Previously, several proteins known as RPS26 responders, e.g., murine Polycomb protein (Suz12) and Histone H3.3, were shown to be negatively affected by RPS26 depletion (Li et al, 2022). Here, we showed that they also negatively responded to the RPS26-specific siRNAs used in this study (Supplementary Figure 2F).

We further investigated whether the translation of FMRP might be affected by RPS26 depletion, as an open reading frame for FMRpolyG–which appears to be under the control of RPS26-sensitive translation–is derived from the same mRNA. To test this hypothesis, we treated human fibroblasts derived from a FXTAS patient and a healthy control with RPS26-specific siRNA. Our results indicate that RPS26 depletion does not affect FMRP levels, regardless of CGG repeat length in FMR1 mRNA (Figure 3F). Similarly, the FMRP level was not affected by RPS26 depletion in other cell models (Figure 3E).

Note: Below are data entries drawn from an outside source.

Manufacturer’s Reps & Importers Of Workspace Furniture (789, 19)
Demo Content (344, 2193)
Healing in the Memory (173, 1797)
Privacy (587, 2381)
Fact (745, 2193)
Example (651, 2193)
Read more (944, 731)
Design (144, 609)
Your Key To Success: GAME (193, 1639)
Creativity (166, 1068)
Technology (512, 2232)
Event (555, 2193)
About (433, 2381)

Together, these results imply that although the presence of RPS26 in 40S subunit has a positive effect on RAN translation of FMRpolyG and other previously identified RPS26 responders, it does not affect the canonical translation of FMRP produced from the same mRNA. Moreover, a lack of significant differences in translation efficiency of long and short polyglycine-containing proteins in cells with insufficiency of RPS26 suggests that observed effect may depend on certain RNA sequences or structures within the 5’UTR of FMR1 mRNA or other features of this mRNA, rather than the CGG repeat length.

RPS26 depletion affects only a small subset of the human proteome

To assess globally which proteins are sensitive to RPS26 insufficiency, we used stable isotope labeling with amino acids in cell culture (SILAC). The protein expression level in control and RPS26-depleted HEK293T cells was determined via quantitative mass spectrometry (SILAC-MS, Supplementary Table 6). Using this approach, we identified over 2,600 proteins, with more than 80% identifications based on at least 2 unique peptides. Differential data analysis of quantified proteins (N = 1,887) indicated that most (ca. 80%) proteins identified by SILAC-MS were not sensitive to RPS26 deficiency; we named these proteins non-responders (N = 1,506) (Supplementary Table 7). We also identified set of proteins that negatively (negative responders; N = 223 if the P-value was < 0.05) or positively responded (positive responders; N = 158 if the P-value < 0.05) to RPS26 deficiency (Figure 4A, Supplementary Table 7). Non-responders were used as a background list in the GO analysis. An analysis of positive responders found that the proteins in this group were mainly components of translation initiation complexes or formed large ribosomal subunits (Figure 4B, Supplementary Table 8). A similar analysis for negative responders did not reveal any significantly enriched GO terms (Supplementary Table 8), partially due to the small number of identified proteins. To further validate this data, we performed western blots for selected negative responders (PDCD4, ILF3, RPS6, and PCBP2), non-responders (FMRP and FUS) or positive responders (EIF5 and EIF3J) from independent cell samples collected 48h post siRPS26 treatment (Figure 4C, Supplementary Figure 3A). Most tested proteins (6 out of 8) aligned with the quantitative SILAC-MS data (Figure 4C, Supplementary Figure 3A).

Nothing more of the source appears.